Data extracts:
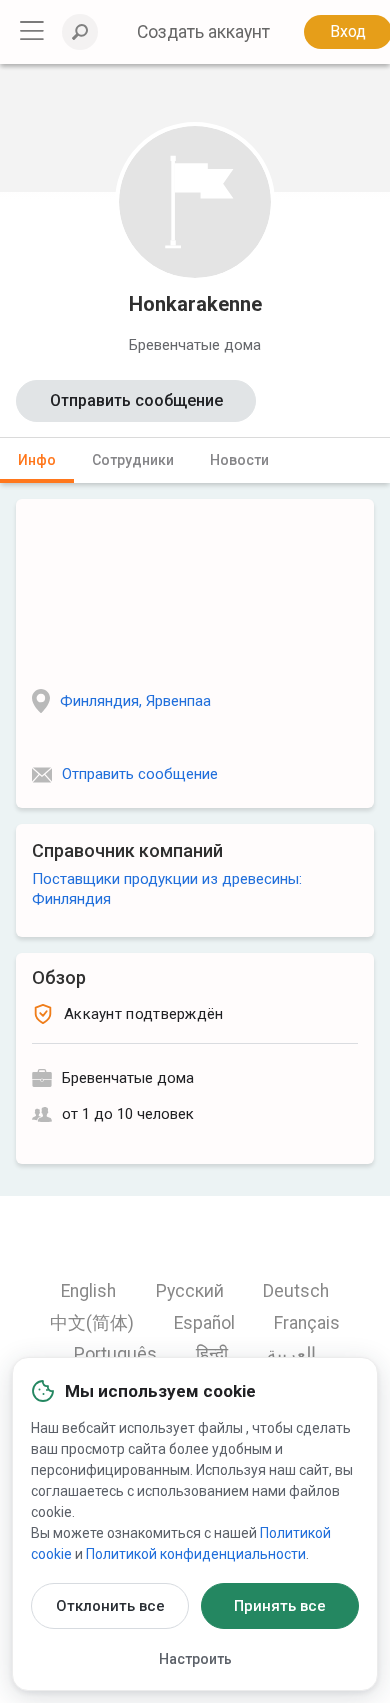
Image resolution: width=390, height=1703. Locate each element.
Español (204, 1323)
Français (307, 1323)
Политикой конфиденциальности (196, 1554)
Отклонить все (110, 1606)
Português (115, 1354)
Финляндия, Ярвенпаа (135, 701)
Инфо (37, 460)
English (88, 1291)
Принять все (280, 1606)
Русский (190, 1291)
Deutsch (296, 1291)
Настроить (195, 1659)
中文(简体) (92, 1323)
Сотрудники (133, 460)
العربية (291, 1354)
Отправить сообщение (136, 400)
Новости (239, 460)
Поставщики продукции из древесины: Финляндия (167, 889)
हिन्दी (212, 1354)
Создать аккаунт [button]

Task instructions: Produce verbatim the lines starting at the one with "Финляндия, Ярвенпаа (135, 701)" and ending at the last line of the material, both ends included. Add no other line.

Task response:
Финляндия, Ярвенпаа (135, 701)
Инфо (37, 460)
English (88, 1291)
Принять все (280, 1606)
Русский (190, 1291)
Deutsch (296, 1291)
Настроить (195, 1659)
中文(简体) (92, 1323)
Сотрудники (133, 460)
العربية (291, 1354)
Отправить сообщение (136, 400)
Новости (239, 460)
Поставщики продукции из древесины: Финляндия (167, 889)
हिन्दी (212, 1354)
Создать аккаунт [button]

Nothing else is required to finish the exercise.